Asked about his most memorable moments at the bank, Dörig cites the ailing businesses helped back to profitability and the centennial celebrations in Appenzell’s town square for his bank in 2000. Could a sequel to It’s a Wonderful Life, Frank Capra’s 1946 paean to a small-town banker, be in the works? “Never heard of the movie,” says Dörig. -- J.K.



It’s a nice place to visit your money. . .

Zurich used to be as deliberately dull and proper as a banker’s gray suit. But the city of financial gnomes exhibits a new vitality these days, thanks in part to an influx of immigrants. They now account for a third of Zurich’s 363,000 inhabitants. Nightlife runs the gamut from classical concert halls to reggae clubs. Zurich has gained repute as a hip destination for gays.

But Zürchers understand the subtle distinction between risqué and risky. So entertainment is designed as a safe outlet for the ebullience that many visitors experience when they count their unreported currency and valuables in those underground bank vaults along the Banhofstrasse. Nothing in Zurich should spark a sense of unease that might get those foreign account holders thinking about Luxembourg or the Cayman Islands.

This is the ethos that imbues the best nightclub, Kaufleuten, a place naughty enough to draw Madonna and her entourage, yet secure enough for UBS and Credit Suisse to rent for corporate functions. Housed in a former theater and decorated in retro red and gold, Kaufleuten takes up a different theme every night, from salsa to cabaret. Kaufleuten, Pelikanstrasse 18; telephone: (41) 1 225 3322; Tuesday to Sunday 11:00 p.m. to 4:00 a.m.; expect to spend about $80 per person, including admission and drinks.

The Widder Hotel Restaurant, in the heart of the medieval district, straddles the culinary border between nouvelle cuisine and heartier dishes. Start with a tuna and perch carpaccio, then go on to the richly braised calf’s cheeks with mushroom-filled gnocchi, and for dessert, the lemon pancakes. Stick to the sommelier’s suggestions for fine, reasonably priced Swiss dry whites and smooth reds. Widder Hotel Restaurant, Rennweg 7; telephone: (41) 1 224 2526; about $100 per person, including wine -- and in Switzerland the service charge really is included, so a few extra francs’ tip to round out the bill will suffice.

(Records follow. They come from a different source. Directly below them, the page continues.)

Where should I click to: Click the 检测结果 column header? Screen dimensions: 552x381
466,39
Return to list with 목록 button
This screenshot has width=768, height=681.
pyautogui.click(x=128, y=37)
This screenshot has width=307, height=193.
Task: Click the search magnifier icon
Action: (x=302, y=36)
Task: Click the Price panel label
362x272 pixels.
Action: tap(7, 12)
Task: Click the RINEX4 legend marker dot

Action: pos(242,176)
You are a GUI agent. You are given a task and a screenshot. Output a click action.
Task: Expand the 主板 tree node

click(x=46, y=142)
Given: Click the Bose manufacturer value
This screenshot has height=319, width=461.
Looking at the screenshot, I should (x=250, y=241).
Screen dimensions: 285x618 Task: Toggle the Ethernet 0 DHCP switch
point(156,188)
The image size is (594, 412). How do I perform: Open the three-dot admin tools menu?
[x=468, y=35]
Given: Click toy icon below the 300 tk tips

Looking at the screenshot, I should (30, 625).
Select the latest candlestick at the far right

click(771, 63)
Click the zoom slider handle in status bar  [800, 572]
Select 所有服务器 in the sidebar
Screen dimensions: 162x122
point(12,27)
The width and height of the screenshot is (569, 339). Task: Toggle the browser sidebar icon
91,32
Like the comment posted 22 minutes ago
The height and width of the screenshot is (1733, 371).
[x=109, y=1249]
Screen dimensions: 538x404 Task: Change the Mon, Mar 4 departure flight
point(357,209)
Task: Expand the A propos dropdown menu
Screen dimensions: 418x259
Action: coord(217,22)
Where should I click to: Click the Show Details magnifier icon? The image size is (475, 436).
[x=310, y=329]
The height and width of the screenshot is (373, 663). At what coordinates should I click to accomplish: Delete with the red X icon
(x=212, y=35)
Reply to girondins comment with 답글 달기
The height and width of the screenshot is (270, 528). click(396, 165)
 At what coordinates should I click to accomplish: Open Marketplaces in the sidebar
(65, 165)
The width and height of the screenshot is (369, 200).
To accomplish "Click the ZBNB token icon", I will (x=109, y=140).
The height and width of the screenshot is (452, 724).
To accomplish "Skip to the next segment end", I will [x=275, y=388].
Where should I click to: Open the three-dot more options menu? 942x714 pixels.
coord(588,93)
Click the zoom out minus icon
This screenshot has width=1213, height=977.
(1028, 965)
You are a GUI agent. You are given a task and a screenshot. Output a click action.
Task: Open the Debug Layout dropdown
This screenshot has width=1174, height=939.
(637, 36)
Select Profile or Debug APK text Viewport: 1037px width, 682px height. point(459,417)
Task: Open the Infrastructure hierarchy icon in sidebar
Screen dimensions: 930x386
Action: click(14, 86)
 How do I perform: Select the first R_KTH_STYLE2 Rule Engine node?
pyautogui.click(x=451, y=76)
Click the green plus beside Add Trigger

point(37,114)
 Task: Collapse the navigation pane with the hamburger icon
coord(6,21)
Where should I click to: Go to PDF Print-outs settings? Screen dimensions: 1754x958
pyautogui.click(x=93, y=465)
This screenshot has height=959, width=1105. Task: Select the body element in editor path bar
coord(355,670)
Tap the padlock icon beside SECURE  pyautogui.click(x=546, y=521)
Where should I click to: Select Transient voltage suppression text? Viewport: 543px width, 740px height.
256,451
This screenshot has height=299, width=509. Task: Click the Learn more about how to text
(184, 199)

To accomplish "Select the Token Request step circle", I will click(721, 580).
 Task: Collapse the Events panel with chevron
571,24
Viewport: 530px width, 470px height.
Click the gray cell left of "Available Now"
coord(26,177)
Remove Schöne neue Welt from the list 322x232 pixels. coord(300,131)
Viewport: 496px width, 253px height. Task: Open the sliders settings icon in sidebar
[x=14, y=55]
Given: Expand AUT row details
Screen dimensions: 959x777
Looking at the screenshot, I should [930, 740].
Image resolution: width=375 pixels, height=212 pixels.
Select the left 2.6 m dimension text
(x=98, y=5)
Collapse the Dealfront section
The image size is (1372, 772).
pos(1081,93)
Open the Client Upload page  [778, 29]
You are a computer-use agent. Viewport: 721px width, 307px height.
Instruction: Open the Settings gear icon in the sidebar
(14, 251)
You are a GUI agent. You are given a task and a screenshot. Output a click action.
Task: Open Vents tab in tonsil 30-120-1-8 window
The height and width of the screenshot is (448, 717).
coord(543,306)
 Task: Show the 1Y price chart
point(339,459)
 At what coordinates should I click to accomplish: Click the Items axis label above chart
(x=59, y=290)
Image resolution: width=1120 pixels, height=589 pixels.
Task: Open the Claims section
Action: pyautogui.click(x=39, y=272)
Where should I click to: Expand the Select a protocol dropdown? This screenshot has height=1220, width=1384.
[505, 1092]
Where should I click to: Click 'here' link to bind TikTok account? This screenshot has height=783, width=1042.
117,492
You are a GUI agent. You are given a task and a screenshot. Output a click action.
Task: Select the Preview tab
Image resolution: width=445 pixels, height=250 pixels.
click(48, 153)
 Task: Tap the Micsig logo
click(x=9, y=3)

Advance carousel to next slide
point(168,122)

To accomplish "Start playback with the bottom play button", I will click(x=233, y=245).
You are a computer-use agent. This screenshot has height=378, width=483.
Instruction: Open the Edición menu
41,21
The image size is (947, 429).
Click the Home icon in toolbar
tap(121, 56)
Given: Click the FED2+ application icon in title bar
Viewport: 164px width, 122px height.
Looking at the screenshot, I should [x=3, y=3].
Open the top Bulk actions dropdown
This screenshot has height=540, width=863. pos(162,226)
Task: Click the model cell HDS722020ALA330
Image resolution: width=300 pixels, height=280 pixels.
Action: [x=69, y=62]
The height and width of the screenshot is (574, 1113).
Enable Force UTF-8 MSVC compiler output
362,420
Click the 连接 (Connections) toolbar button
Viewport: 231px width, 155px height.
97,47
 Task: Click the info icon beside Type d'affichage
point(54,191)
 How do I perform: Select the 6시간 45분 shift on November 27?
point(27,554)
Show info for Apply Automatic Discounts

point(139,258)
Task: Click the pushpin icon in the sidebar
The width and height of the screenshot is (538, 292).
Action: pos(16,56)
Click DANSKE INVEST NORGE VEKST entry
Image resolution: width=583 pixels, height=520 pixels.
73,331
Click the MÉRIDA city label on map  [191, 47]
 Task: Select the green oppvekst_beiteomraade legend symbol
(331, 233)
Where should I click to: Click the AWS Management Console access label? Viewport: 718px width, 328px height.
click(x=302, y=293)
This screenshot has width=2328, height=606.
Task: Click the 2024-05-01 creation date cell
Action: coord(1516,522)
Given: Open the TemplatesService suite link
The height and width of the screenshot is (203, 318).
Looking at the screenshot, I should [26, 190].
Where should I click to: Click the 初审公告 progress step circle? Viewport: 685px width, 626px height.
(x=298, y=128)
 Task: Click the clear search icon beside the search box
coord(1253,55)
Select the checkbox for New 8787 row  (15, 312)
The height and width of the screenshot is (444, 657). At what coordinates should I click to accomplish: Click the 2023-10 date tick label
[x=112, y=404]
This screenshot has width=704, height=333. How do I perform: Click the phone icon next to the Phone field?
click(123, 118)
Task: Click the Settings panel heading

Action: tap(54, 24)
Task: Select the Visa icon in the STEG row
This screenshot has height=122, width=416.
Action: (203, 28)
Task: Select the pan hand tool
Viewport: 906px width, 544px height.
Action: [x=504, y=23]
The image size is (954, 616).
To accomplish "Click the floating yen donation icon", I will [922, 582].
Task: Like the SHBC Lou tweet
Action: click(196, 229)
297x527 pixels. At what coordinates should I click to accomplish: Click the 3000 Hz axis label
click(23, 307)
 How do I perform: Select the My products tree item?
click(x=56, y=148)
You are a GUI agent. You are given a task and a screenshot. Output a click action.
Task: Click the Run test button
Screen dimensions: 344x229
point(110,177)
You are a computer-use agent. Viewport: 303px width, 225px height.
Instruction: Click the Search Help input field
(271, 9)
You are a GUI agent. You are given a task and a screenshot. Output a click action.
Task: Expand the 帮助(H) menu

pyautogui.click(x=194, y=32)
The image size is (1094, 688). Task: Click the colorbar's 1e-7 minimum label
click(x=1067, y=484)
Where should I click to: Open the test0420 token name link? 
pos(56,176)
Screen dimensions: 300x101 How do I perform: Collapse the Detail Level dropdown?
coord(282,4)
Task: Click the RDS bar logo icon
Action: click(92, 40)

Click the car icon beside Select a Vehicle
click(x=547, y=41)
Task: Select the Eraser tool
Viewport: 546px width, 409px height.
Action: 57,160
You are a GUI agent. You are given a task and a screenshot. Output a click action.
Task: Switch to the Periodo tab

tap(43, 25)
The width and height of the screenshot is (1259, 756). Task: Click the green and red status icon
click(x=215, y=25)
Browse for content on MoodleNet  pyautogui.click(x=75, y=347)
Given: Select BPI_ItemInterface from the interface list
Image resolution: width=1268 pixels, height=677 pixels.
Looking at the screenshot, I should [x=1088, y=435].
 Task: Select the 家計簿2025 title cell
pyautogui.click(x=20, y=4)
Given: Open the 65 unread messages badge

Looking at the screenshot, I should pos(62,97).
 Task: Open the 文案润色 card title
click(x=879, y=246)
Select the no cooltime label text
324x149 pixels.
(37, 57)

Orsini, hidden in a small medieval square a block off the Banhofstrasse, has remained arguably the best Italian restaurant in Zurich by not straying far from traditional recipes. For a starter, try the ravioli with seafood in sweet pepperoni sauce, and for the main course, the breaded veal cutlet. Orsini, Am Münsterhof; telephone: (41) 1 215 2727; about $100 per person, including wine.

For gifts, there are memorable chocolates at Sprüngli, with an especially wide selection at its main shop on Paradeplatz. For something less perishable, there are exceptional handmade laces and embroideries -- ranging from initialed hankies to antique tablecloths -- at Spitzenhaus, Börsenstrasse 14; telephone: (41) 1 211 5576.

Heading most lists of business-oriented luxury hotels is the Baur Au Lac, rated tops in the city in Institutional Investor’s December 2003 rankings of lodgings around the world. Built where the financial district emerges from Lake Zurich, it offers spectacular views of the water and the Alps. Hotel Baur Au Lac, Talstrasse 1; telephone: (41) 1 220 5020; 124 rooms and suites, starting at $400, including taxes and service charges. -- J.K.